**TASK SET**
1. In the monitoring overview, copy the text from "What is CIM?" to "sufficient for this purpose." word for word.
2. Using the monitoring overview, explain why CIM tracks machine health, CPU usage, memory consumption and network bandwidth. Answer in one to three sentences.

**PASSAGE GIVEN**
----------
Core Infrastructure Monitoring (CIM)

What is CIM?

In modern cloud infrastructure, hardware failures are inevitable. Core Infrastructure Monitoring (CIM) is about detecting early signs of hardware related bottlenecks along with capturing hardware failure signals, and acting upon them before they become a larger issue. CIM includes monitoring health of hardware. Knowing the health of machines, CPU usage, memory consumption, and network bandwidth gives us insights into the current state of your infrastructure, its handling of your overall load and its scaling at various loads throughout the day.

Tools for CIM?

There are several great tools you can use to get a good sense of hardware health. In most cases, tools provided by your hosting provider (e.g. Amazon AWS, Heroku) should be sufficient for this purpose.

Metrics for CIM

  • Avg. CPU usage
  • Peak CPU duration
  • Avg. memory usage
  • Inbound and outbound bandwidth usage

Application Level Monitoring (ALM)

What is ALM?

Application Level Monitoring is all about monitoring the state of various servers, such as database servers, application servers, analytics servers, and Hadoop clusters. Parameters that are monitored are generally specific to the application and tools being monitored.

Tools for ALM?

There are several great tools for monitoring applications. Some great tools to consider are Datadog and New Relic.

Metrics for applications

  • JVM process memory
  • Internal thread count
  • Disk IO
  • Index read/write operations

Application dashboard

Micro Service Monitoring (MSM)

What is MSM?
----------
**DATA SHOWN**
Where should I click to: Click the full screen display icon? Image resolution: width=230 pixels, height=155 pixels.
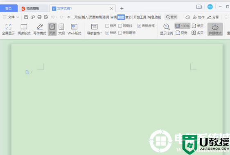coord(8,27)
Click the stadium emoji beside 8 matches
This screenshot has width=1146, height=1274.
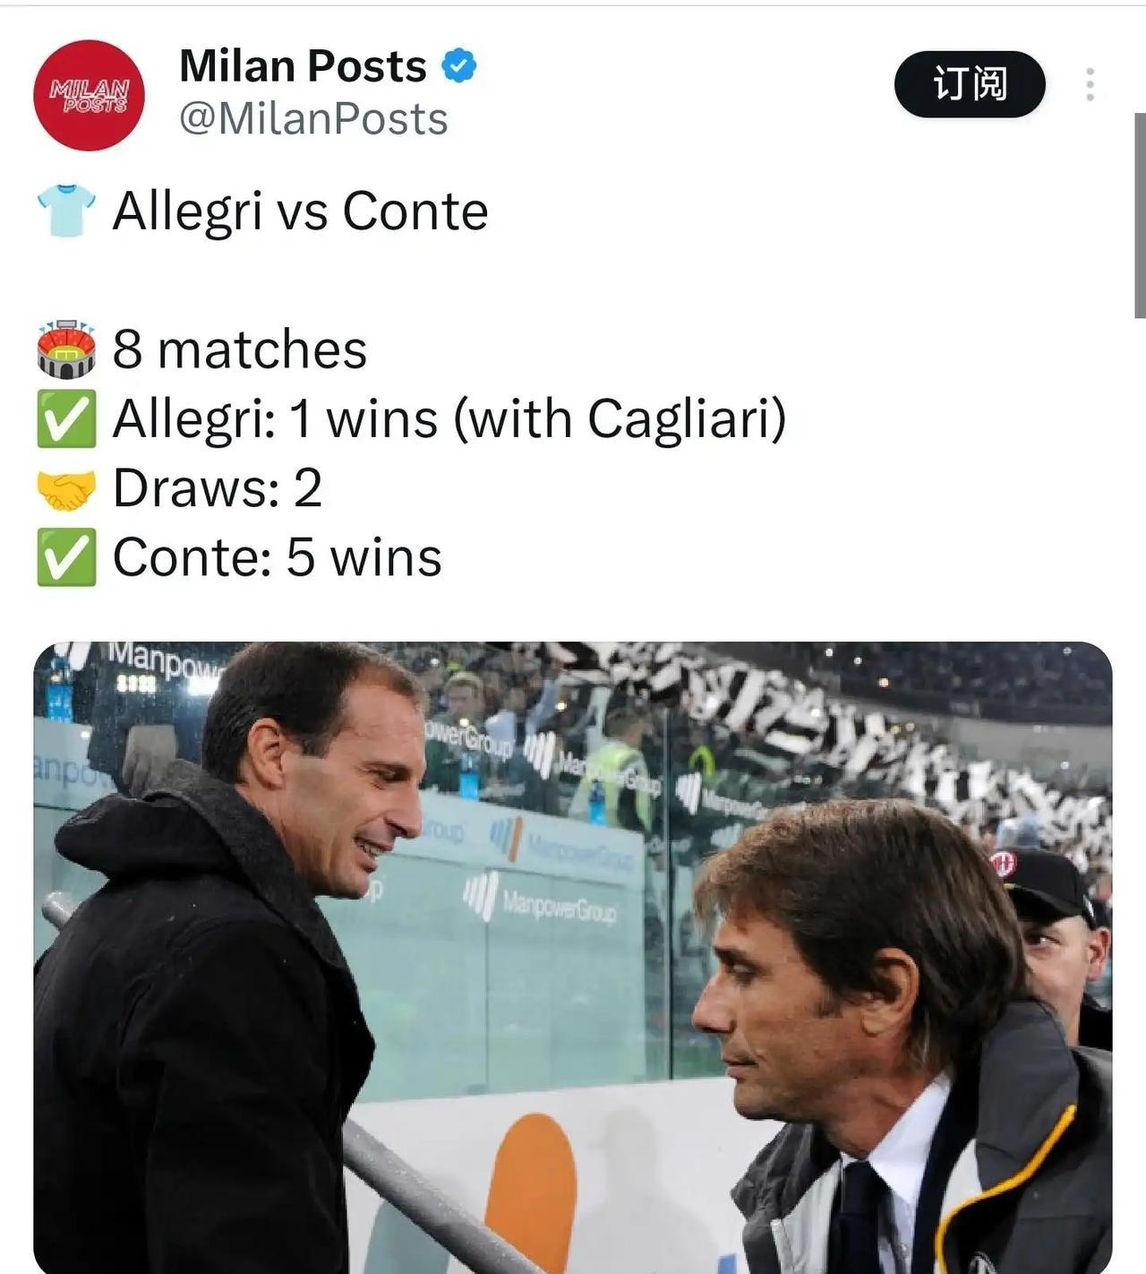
----------
**RESPONSES PER TASK**
1.
What is CIM?

In modern cloud infrastructure, hardware failures are inevitable. Core Infrastructure Monitoring (CIM) is about detecting early signs of hardware related bottlenecks along with capturing hardware failure signals, and acting upon them before they become a larger issue. CIM includes monitoring health of hardware. Knowing the health of machines, CPU usage, memory consumption, and network bandwidth gives us insights into the current state of your infrastructure, its handling of your overall load and its scaling at various loads throughout the day.

Tools for CIM?

There are several great tools you can use to get a good sense of hardware health. In most cases, tools provided by your hosting provider (e.g. Amazon AWS, Heroku) should be sufficient for this purpose.

2. Knowing these gives insight into the current state of the infrastructure. It also shows how the infrastructure handles the overall load and how it scales at various loads throughout the day.